↓↓↓

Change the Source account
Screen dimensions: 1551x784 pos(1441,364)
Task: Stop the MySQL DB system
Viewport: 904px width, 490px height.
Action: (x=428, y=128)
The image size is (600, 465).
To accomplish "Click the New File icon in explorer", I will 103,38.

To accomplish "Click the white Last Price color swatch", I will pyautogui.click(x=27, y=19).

↑↑↑
↓↓↓

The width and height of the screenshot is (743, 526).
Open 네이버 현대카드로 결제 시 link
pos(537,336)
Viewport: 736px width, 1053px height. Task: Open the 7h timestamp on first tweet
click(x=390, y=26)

↑↑↑
↓↓↓

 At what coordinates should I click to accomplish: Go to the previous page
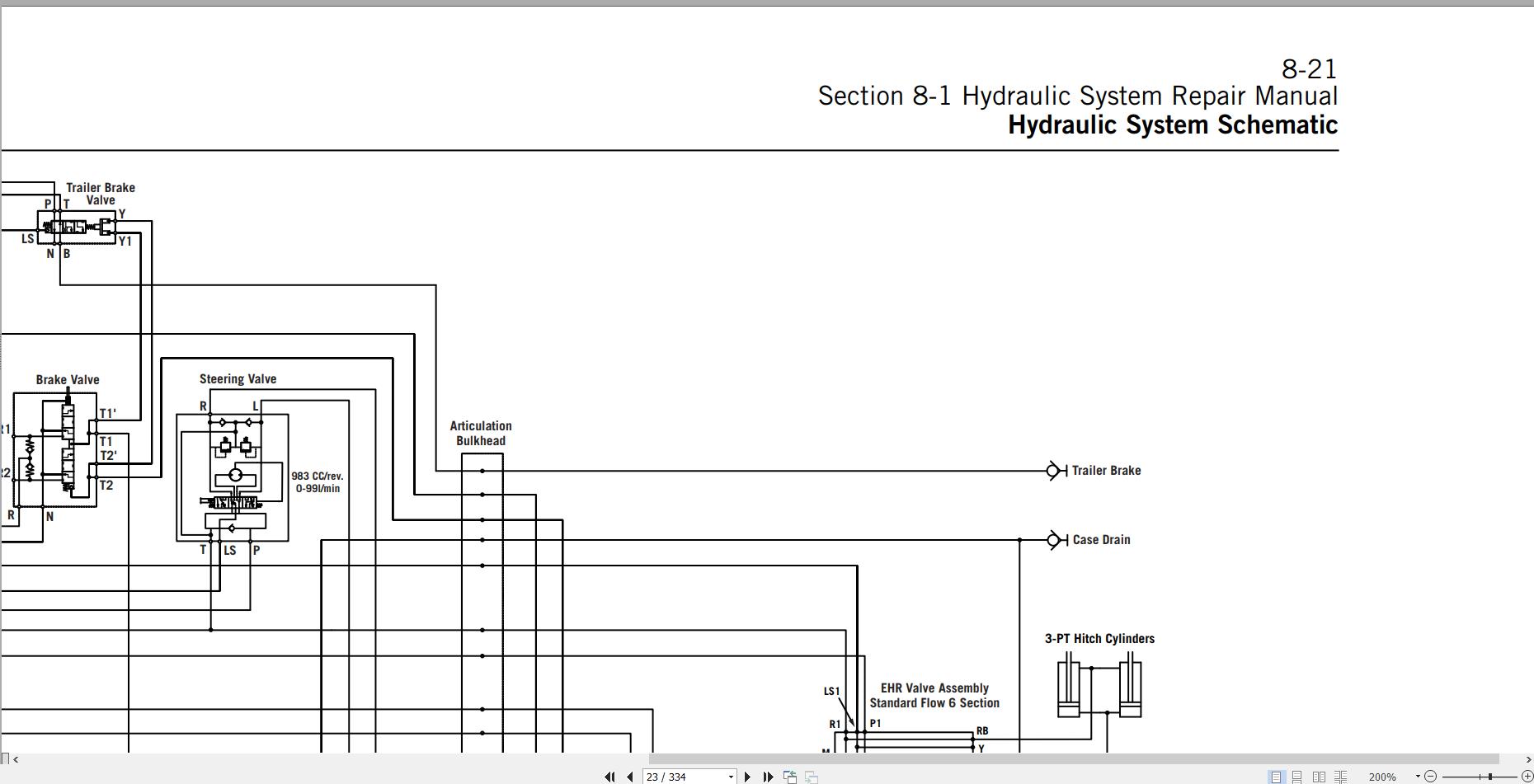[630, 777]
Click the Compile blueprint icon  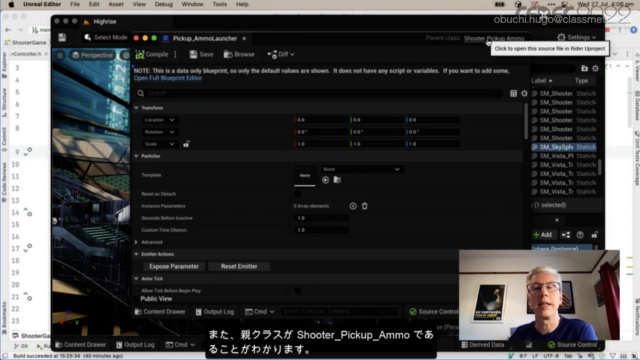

↑↑↑

**Exercise description:**
Locate all lines in the listing above with the word "will" and copy them.

**Output for this exercise:**
To accomplish "Click the New File icon in explorer", I will 103,38.
To accomplish "Click the white Last Price color swatch", I will pyautogui.click(x=27, y=19).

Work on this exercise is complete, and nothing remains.